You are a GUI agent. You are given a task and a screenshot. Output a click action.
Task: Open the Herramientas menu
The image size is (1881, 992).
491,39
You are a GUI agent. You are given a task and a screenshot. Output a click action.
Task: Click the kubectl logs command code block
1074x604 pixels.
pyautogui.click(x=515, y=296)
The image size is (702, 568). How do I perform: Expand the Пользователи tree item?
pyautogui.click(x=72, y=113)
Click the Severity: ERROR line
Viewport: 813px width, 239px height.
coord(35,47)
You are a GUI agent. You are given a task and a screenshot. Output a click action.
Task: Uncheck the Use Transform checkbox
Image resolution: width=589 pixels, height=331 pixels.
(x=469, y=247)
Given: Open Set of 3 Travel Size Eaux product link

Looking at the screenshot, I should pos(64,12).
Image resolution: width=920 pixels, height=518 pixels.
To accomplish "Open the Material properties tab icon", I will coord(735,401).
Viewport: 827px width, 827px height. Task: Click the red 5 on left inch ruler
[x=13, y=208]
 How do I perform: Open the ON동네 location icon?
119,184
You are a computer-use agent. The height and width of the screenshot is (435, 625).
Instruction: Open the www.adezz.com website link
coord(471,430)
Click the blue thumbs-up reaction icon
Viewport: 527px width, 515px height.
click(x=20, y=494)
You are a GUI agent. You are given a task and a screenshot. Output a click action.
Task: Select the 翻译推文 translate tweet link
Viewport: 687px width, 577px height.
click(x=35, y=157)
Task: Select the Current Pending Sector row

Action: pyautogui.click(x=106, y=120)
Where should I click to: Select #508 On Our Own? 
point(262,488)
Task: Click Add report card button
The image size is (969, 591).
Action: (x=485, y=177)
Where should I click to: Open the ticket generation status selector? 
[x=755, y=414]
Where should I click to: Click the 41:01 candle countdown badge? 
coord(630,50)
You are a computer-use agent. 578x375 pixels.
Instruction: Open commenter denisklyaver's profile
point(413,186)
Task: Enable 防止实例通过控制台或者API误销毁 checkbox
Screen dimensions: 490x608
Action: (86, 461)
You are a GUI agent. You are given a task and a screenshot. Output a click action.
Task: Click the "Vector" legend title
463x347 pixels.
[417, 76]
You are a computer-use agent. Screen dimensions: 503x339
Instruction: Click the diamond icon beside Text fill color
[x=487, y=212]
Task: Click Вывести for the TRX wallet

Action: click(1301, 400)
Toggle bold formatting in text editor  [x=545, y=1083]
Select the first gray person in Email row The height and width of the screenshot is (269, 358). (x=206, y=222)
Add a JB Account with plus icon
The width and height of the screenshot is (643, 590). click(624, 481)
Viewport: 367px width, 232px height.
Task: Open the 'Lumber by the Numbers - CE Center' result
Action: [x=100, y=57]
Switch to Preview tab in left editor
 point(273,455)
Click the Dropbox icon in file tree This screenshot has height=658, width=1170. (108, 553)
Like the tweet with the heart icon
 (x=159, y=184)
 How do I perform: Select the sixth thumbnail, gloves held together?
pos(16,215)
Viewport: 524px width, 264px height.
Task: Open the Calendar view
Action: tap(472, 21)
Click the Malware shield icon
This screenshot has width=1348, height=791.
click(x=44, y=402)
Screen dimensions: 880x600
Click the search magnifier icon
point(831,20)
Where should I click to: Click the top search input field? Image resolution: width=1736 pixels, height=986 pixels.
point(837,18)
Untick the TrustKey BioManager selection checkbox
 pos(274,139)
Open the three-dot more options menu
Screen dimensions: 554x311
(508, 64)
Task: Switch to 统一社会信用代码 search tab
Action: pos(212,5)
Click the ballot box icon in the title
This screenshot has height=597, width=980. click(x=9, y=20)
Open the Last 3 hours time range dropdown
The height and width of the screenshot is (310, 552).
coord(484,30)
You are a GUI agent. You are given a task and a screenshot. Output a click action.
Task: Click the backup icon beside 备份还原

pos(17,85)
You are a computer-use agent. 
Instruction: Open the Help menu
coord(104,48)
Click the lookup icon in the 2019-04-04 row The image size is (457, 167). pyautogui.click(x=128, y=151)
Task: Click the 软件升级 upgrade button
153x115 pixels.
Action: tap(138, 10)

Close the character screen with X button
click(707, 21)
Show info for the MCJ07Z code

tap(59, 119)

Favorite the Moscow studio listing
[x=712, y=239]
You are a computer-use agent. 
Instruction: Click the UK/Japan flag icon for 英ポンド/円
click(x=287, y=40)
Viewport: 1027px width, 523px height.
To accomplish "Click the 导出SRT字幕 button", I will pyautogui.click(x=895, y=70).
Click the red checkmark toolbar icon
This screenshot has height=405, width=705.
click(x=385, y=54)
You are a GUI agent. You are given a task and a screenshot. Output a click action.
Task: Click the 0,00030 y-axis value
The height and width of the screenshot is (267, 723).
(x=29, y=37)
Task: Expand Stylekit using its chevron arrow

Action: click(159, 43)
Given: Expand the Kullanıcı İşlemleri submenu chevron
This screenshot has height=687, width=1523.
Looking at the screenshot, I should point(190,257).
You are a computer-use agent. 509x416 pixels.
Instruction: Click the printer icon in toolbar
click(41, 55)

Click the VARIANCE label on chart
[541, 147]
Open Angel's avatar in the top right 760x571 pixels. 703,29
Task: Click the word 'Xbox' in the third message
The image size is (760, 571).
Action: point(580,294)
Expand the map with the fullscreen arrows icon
□ □ □ □ □
WORK TO COMPLETE: Can you write out again every line of the entries from the line that contains "Task: Click Add report card button" through the line that contains "Select the first", shifting each coordinate in the answers by adding 38 to it and leaving everything else unchanged?

RESPONSE BELOW:
Task: Click Add report card button
The image size is (969, 591).
Action: (x=523, y=215)
Where should I click to: Open the ticket generation status selector? 
[x=793, y=452]
Where should I click to: Click the 41:01 candle countdown badge? 
coord(668,88)
You are a computer-use agent. 578x375 pixels.
Instruction: Open commenter denisklyaver's profile
point(451,224)
Task: Enable 防止实例通过控制台或者API误销毁 checkbox
Screen dimensions: 490x608
Action: (124, 499)
You are a GUI agent. You are given a task and a screenshot. Output a click action.
Task: Click the "Vector" legend title
463x347 pixels.
[455, 114]
You are a computer-use agent. Screen dimensions: 503x339
Instruction: Click the diamond icon beside Text fill color
[x=525, y=250]
Task: Click Вывести for the TRX wallet

Action: click(1339, 438)
Toggle bold formatting in text editor  [x=583, y=1121]
Select the first gray person in Email row The height and width of the screenshot is (269, 358). (x=244, y=260)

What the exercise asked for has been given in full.